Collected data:

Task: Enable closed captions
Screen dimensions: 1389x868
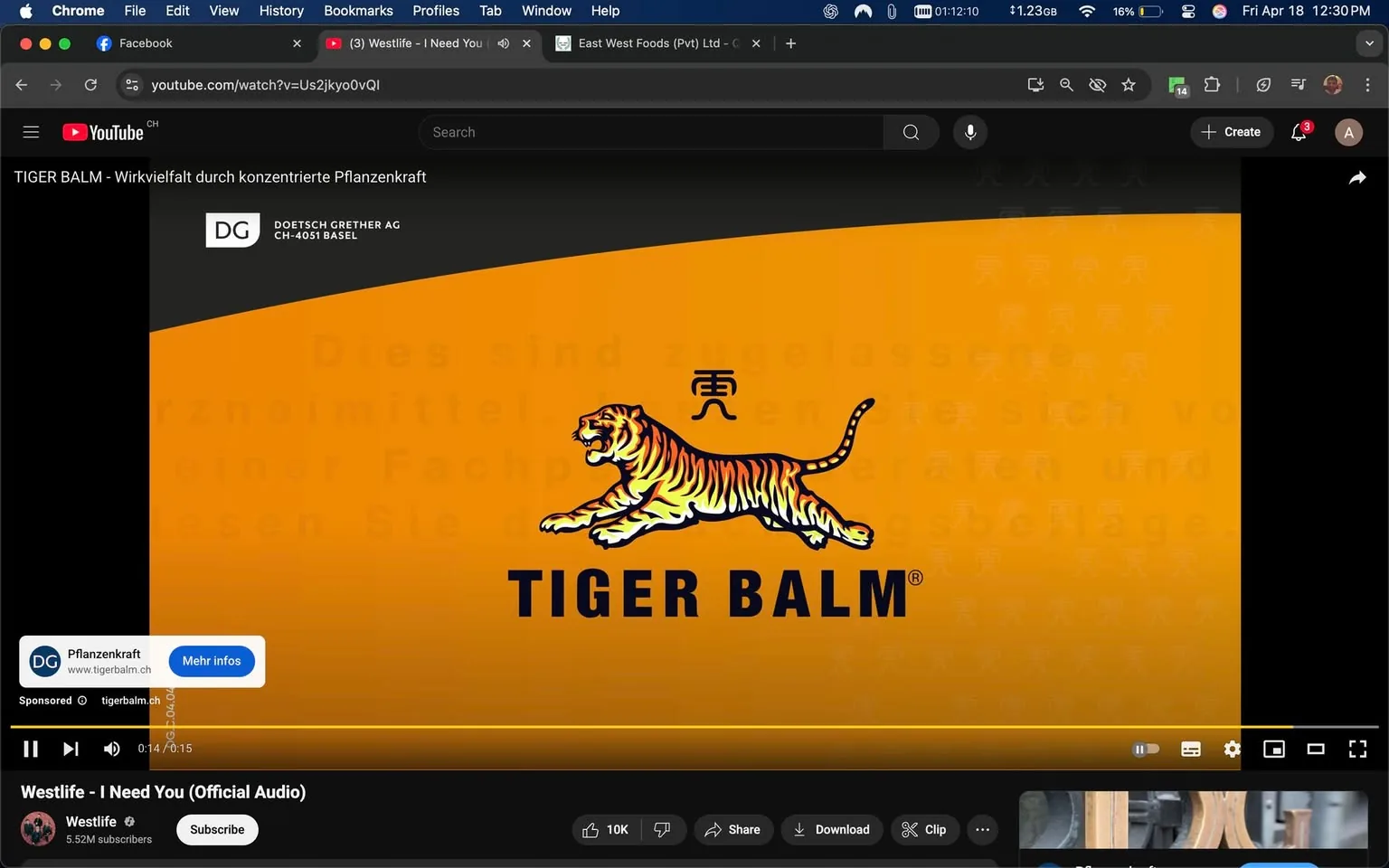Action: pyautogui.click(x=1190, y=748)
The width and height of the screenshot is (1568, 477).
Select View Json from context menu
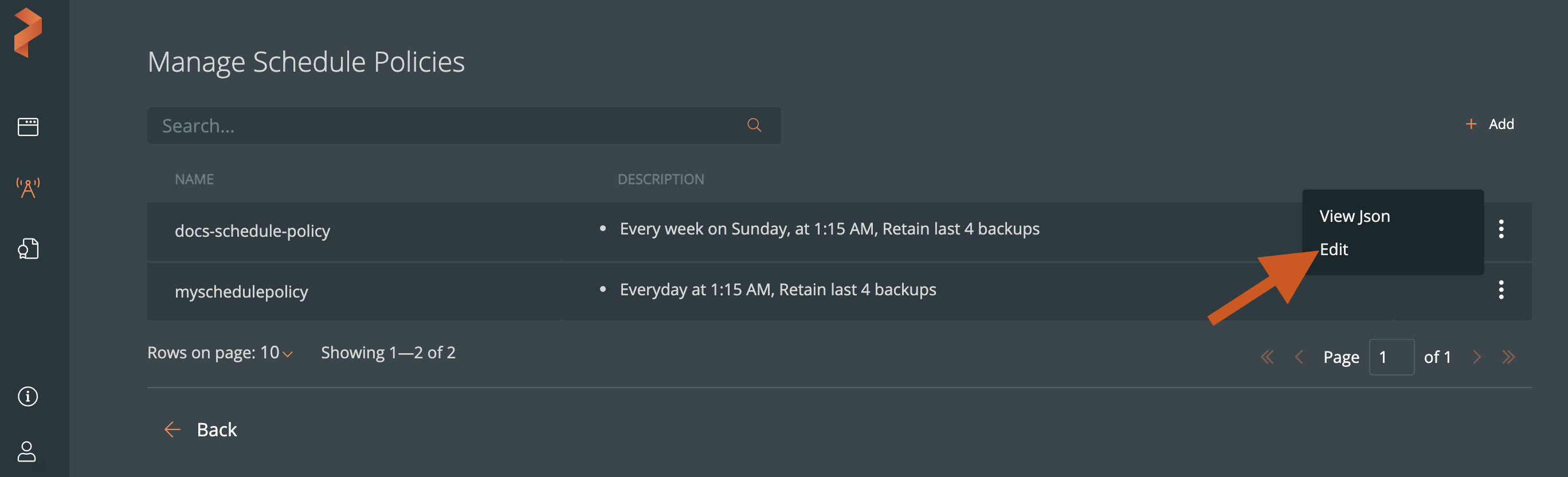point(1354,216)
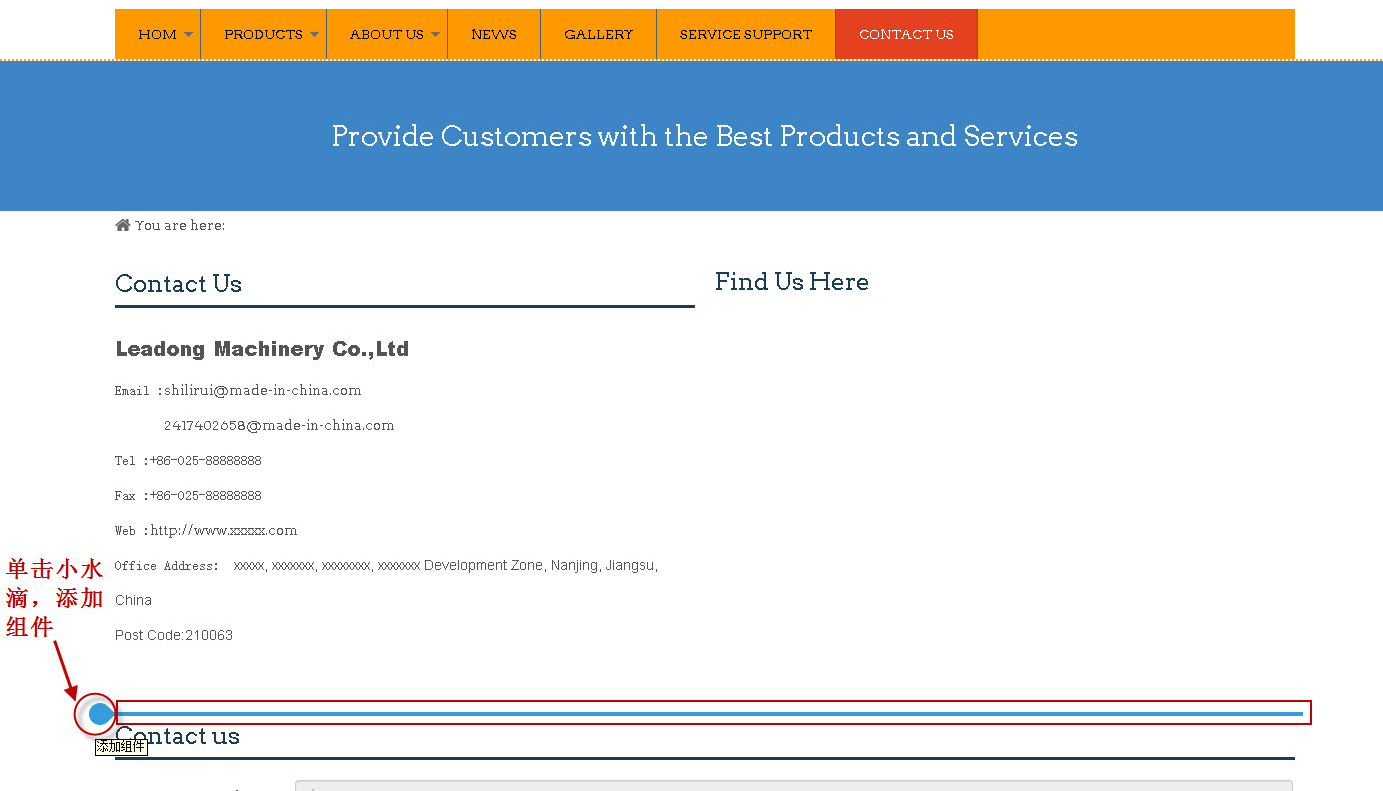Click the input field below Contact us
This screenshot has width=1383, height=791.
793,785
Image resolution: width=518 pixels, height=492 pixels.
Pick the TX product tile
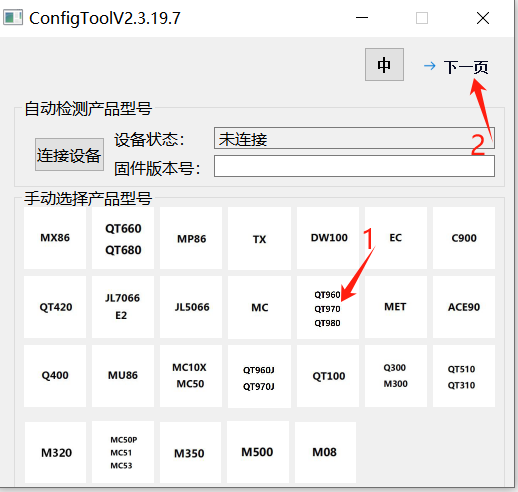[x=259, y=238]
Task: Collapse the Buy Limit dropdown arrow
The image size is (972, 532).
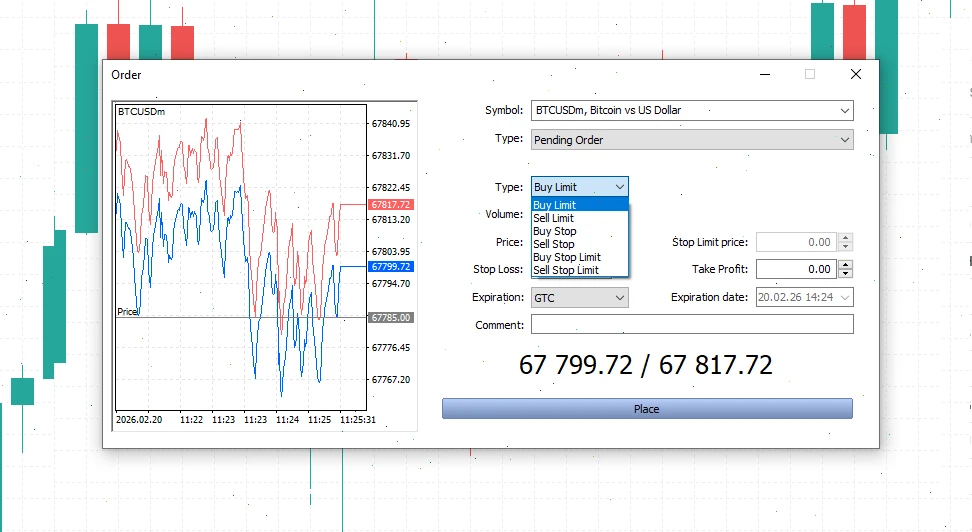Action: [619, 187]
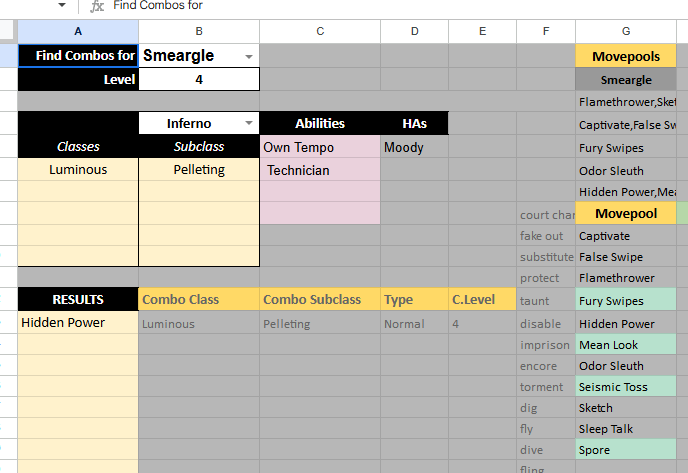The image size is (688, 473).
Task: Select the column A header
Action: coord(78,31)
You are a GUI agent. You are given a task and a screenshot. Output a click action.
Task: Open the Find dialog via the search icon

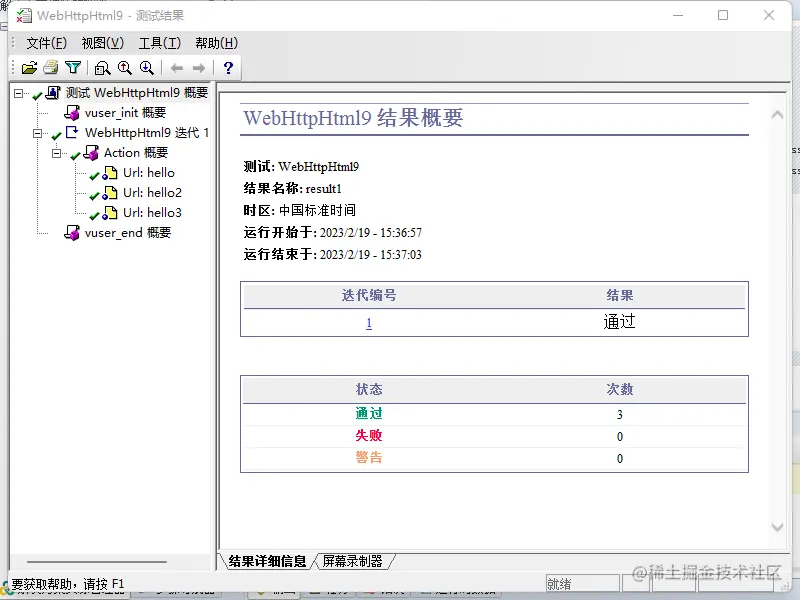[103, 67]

> **TASK TO CARRY OUT**
Your reply should be the entries copied exactly, with all images omitted.

> **YOUR RESPONSE**
Task: Enable closed captions
Screen dimensions: 1389x868
Action: pyautogui.click(x=1190, y=748)
The width and height of the screenshot is (1568, 477).
Select View Json from context menu
point(1354,216)
Click the input field below Contact us
This screenshot has width=1383, height=791.
793,785
Image resolution: width=518 pixels, height=492 pixels.
Pick the TX product tile
[x=259, y=238]
Task: Collapse the Buy Limit dropdown arrow
The image size is (972, 532).
Action: [619, 187]
The image size is (688, 473).
Task: Select the column A header
Action: coord(78,31)
You are a GUI agent. You are given a task and a screenshot. Output a click action.
Task: Open the Find dialog via the search icon

[103, 67]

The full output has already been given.